The learning-teaching turn
The advent of the English National Literacy and Numeracy Strategies between 1997 and 1999 gave rise to particular forms of 'L&T' driven by two things: first, attempts to identify and laud 'best practice'; and second, a belief that teachers needed dramatic and specific support in their classroom practice. I discuss some of this in a chapter in my 2014 book 'Policy and Education'.
Regarding 'best practice': in 2008 I wrote about how this was testament to a particular form of educational theorising which desired certainty, consistency and rigour. Even then, it seemed to me that the qualifier 'best' signalled relative status not only in terms of comparison with other forms of 'L&T', but also absolute status in terms of acceptability. Such acceptability seemed redolent of a desire to de-politicise education (and by default teaching) and subsequently locate responsibility for learning squarely at the feet of the teacher. The belief that 'teachers make a difference' is a difficult one to challenge; indeed, I am sure that they do. If not, then what are we all doing? But what NLS and NNS led to were specific classroom structures and organisation, and specific views for teaching and its relationship with and to learning. There were many at the time who challenged the schemes' prescriptions and many who demonstrated successful learning outwith NLS and NNS procedures. Further, it was often missed at the time that they were non-statutory schemes of work, designed to support rather than direct. Problematically, what was more often seen than not, was a fearful response by teachers who, to meet the guidelines often deployed professionally constraining classroom practice. In 2003, Stephen Ball discusses this in his paper on the 'Terrors of Performativity'.
Of course, attached to these schemes were strict targets for National Curriculum attainment, set by government, passed through local authorities and into schools. Eventually, these targets found their way to the level of the pupil. So ensued the '3s into 4s' drive. It became difficult to challenge NLS and NNS given the targeted nature of education policy, especially given the plethora of local authority Literacy and Numeracy Consultants milling around schools at the time. More could be said about this; but that is probably to read about in publications of the time. nevertheless, the policy moments described above led to particular positions for learning and teaching.
On assessment
A quick note is necessary here. I have not, hitherto mentioned assessment. 'Inside the Black Box' was published in the late 90s and proved to be a catalyst for developing approaches to learning and teaching that readily embedded assessment as a ‘learning’ matter. Formative assessment became de-rigour, driven by research evidence that demonstrated 'problems' with the summative, and the gains to be made from learning-commentaries and feedback, rather than the conferment of simple grades. Such developments added well-reasoned discussion to the education and schooling debates and did, in the local authority in which I worked at the time, lead to questions about whether conversation should only be about learning and teaching, for assessment should be an integral part of the two. For sure, debate occurred as to whether we should, more realistically, talk about learning, teaching and testing.
Towards pedagogy
Whether this misses the point or not I do not want to get into here; rather, this trip down memory lane has served the purpose of setting out my formative years in education, replete as they were with conversations about teaching, learning, testing, targets, education and schooling, amongst other things.
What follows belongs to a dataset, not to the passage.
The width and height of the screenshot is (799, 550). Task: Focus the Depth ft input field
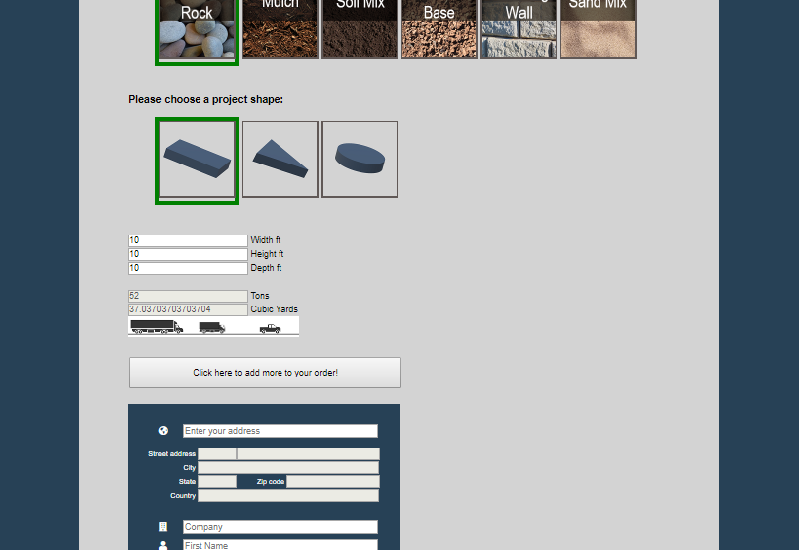pyautogui.click(x=187, y=269)
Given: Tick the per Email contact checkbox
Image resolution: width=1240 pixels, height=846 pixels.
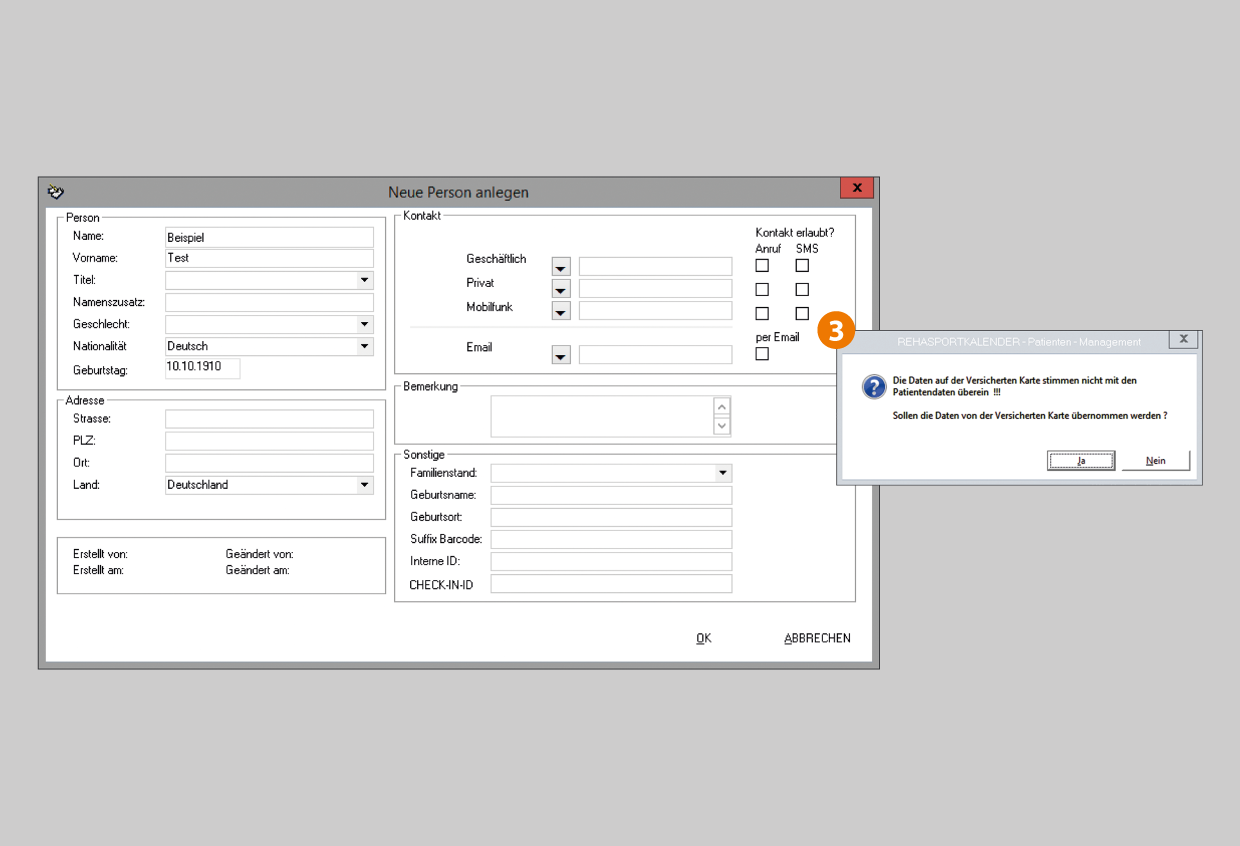Looking at the screenshot, I should click(762, 354).
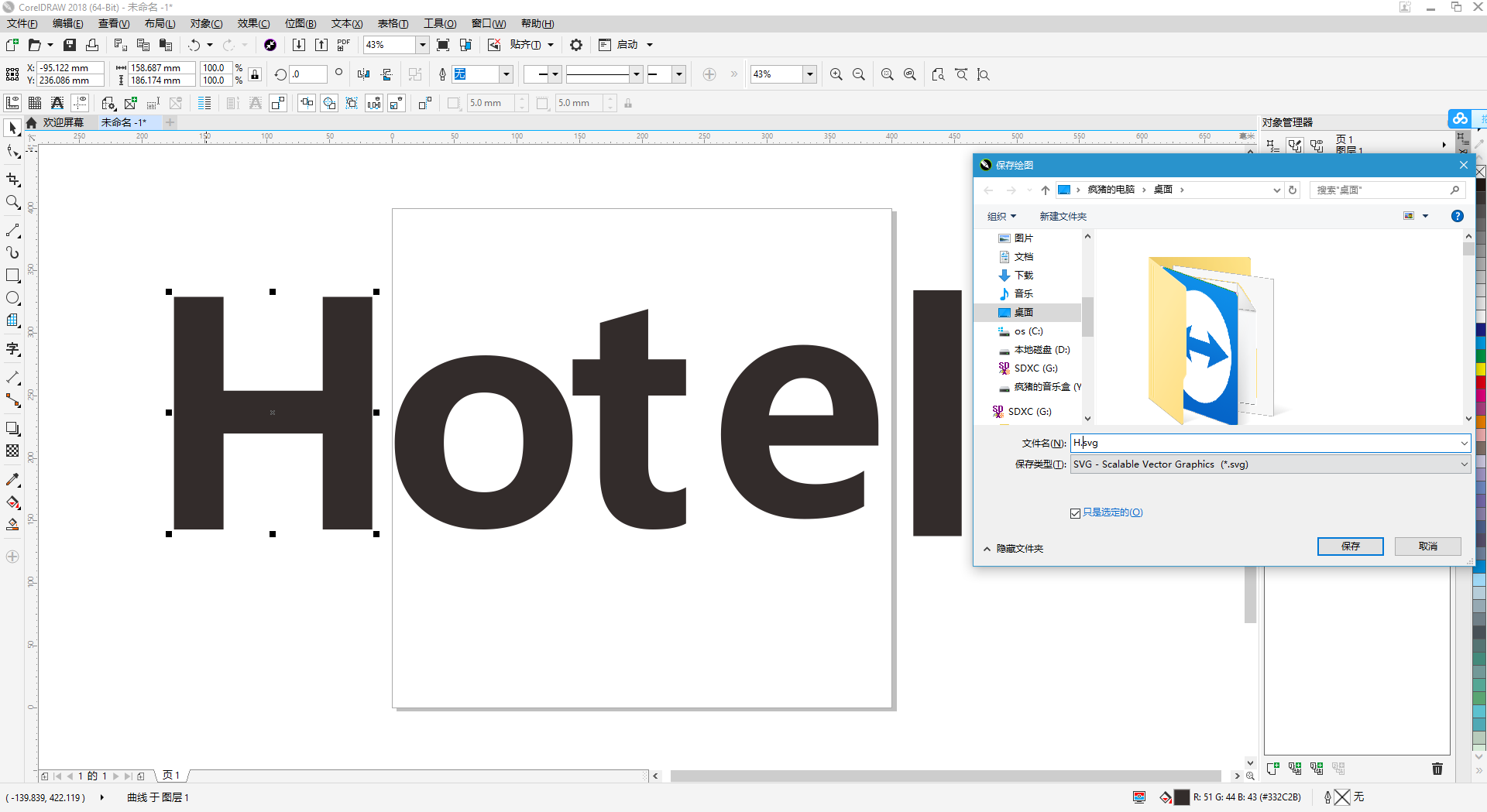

It was around 2006 that I began to seriously question the use of terms that, hitherto, had been the staple of my work. At the time I was deeply taken with social constructivism as an epistemological director for educational interactions. It was here that the term pedagogy entered the fray, dredged up from the depths of possible earlier experiences. The de-political moves emanating from the elision of 'education' in favour of 'learning' (broadly conceived as an individual matter), led me to question the veracity of the latter as an effective agent in the construction of educative moments, as envisaged by political Discourse (here I am using the work of Gee (2012) on Big-D and little-d D/discourse).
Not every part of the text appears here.